I arrive in Dubai. The next day I hook up with my Emirati friends that I met during my previous trip. We meet on Jumeirah, the large artery that runs along the sea and where people drive to watch and be watched on weekends (Friday to Saturday). The appointment is set in a mall. Alaawi and Hamdam arrive one hour late (“we don’t really have a sense of schedule here”) in Hamdam’s lifted Jeep; efficient for being noticed.
One Thousand and One Nights
First, we head to the barbershop; Alaawi shows me his three-day stubble and explains that you just can’t mess around. Alaawi, who is a Juve fan, comes out with an Arturo Vidal haircut. Hamdam, sticking to basics, comes out with a layered-cut beard after a full steam facial. As for me, an Albanian-style haircut.
We go back in the Jeep. The huge UAE flag, hung up for the national holiday, slaps me in the face when we’re going too fast, but luckily it ‘s time to cruise at 10 miles an hour like in the streets of Crenshaw. The radio is at full volume, the bass is saturated, and on arrival at the waterfront (crucial moment for flirting), ads begin playing on the radio. Both burst out laughing (sour) and decide to go buy a national music CD: girls dig it.

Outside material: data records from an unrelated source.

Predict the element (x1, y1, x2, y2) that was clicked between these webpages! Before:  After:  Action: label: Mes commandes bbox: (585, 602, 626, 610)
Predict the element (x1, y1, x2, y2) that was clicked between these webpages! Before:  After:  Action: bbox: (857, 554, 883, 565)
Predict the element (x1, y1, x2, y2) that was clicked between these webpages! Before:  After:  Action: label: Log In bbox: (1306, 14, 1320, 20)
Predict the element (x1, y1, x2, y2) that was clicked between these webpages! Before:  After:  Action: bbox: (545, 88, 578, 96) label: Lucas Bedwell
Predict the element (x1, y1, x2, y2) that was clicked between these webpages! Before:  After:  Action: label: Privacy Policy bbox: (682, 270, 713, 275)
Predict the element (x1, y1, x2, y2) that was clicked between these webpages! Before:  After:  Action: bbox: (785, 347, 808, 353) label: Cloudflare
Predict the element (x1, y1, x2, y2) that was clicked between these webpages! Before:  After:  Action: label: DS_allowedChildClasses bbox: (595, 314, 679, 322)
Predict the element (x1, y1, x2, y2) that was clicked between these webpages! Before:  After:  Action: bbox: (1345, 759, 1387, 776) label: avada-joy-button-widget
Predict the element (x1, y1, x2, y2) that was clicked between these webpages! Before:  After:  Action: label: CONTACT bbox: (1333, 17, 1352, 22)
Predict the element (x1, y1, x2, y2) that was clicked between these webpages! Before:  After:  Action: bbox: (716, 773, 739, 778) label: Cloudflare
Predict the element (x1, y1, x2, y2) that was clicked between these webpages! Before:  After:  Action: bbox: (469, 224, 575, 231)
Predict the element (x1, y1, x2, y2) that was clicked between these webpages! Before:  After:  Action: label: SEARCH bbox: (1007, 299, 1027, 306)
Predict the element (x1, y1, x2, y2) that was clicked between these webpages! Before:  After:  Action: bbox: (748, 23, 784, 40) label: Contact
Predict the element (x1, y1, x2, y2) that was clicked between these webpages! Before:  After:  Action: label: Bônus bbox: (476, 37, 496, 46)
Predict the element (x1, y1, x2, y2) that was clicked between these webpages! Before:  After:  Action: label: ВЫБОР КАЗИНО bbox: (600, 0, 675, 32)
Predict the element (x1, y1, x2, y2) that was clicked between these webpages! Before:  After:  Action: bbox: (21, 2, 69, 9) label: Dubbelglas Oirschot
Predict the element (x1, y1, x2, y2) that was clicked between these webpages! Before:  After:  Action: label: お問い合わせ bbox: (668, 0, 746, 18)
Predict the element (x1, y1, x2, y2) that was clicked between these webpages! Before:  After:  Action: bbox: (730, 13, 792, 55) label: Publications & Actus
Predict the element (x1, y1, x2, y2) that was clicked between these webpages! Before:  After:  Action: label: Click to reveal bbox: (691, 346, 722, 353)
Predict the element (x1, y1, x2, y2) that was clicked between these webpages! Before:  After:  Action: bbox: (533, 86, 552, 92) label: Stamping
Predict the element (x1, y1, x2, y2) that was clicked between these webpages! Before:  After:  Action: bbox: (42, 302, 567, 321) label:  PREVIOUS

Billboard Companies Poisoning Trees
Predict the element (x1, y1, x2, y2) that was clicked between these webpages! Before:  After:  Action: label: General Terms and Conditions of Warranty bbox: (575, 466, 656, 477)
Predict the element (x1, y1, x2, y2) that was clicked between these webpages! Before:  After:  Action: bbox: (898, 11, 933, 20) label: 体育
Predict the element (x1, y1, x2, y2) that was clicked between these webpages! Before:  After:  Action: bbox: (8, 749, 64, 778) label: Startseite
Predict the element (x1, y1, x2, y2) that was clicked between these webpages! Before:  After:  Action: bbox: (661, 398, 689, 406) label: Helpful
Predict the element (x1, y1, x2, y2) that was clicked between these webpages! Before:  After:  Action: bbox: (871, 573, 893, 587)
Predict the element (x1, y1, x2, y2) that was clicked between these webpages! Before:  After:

We arrive at the shop. Alaawi curses at first because the CD now costs 100 dirhams (20 euros), and then because Qataris cut across our way at the parking lot exit: “They’re less educated than us and take themselves for the kings of the world…” I ask them to go to Dubai Mall (the largest of the United Arab Emirates) because I want to take pictures of the Sheikhs’ cars, because over there, like at the Costes, they park the most beautiful ones in front.
Along the way, Alaawi takes out his secret weapon: when we reach the height of a car full of girls (who are cruising along either as a family or in a group of girlfriends), he takes out his phone, the size of an iPad, on which he has written “Marry me.” If the girl laughs, he then writes his phone number and waits for it to ring. It often works. I find him more timid than last time. He explains to me that he’s afraid of bumping into his girlfriend’s girlfriends: the whole country is out for the first night of a four-day weekend. Then I remember that he was to be married to his Saudi cousin this summer. I congratulate him, but immediately he tells me: “my girlfriend, not my wife.”
At the Dubai Mall, two Bugattis Veyron are parked side by side, I mess up the picture because Hamdam is driving like a madman. We get flashed by a speed camera. Hamdam says he’ll cry later, on the way back. We come across a car of girls who seem wilder than the rest. We engage in conversation. One of the girls explains that she’s from London, I’m about to put into gear my three years spent there (all of this from car to car on a highway…) but Hamdam accelerates. “What the fuck dude?” They tell me that they’re liars, that they’re Indian. And yet they were cute, but I think they’re not big fans of Indians. We finally stop to eat a burger. Hamdam nervously tries to make some phone calls. Alaawi explains to me that the night before, his cousin had slept with Hamdam’s girlfriend (“not his wife”). They had broken up two days earlier, but Hamdam, even if he was playing it cool, was clearly upset…
We set off again. We get stopped by the cops because the car is obviously unregistered. Hamdam, who works in the army, shows his card and everything is quickly straightened out. On the way to the hotel, we cross a Range Rover plated “C.4” in Dubai and Alaawi tells me that, given the code and the number, it must be someone big. Apparently someone in Abu Dhabi would have paid 32 million dirhams (7.4 million euros) for the plate “A. 5.”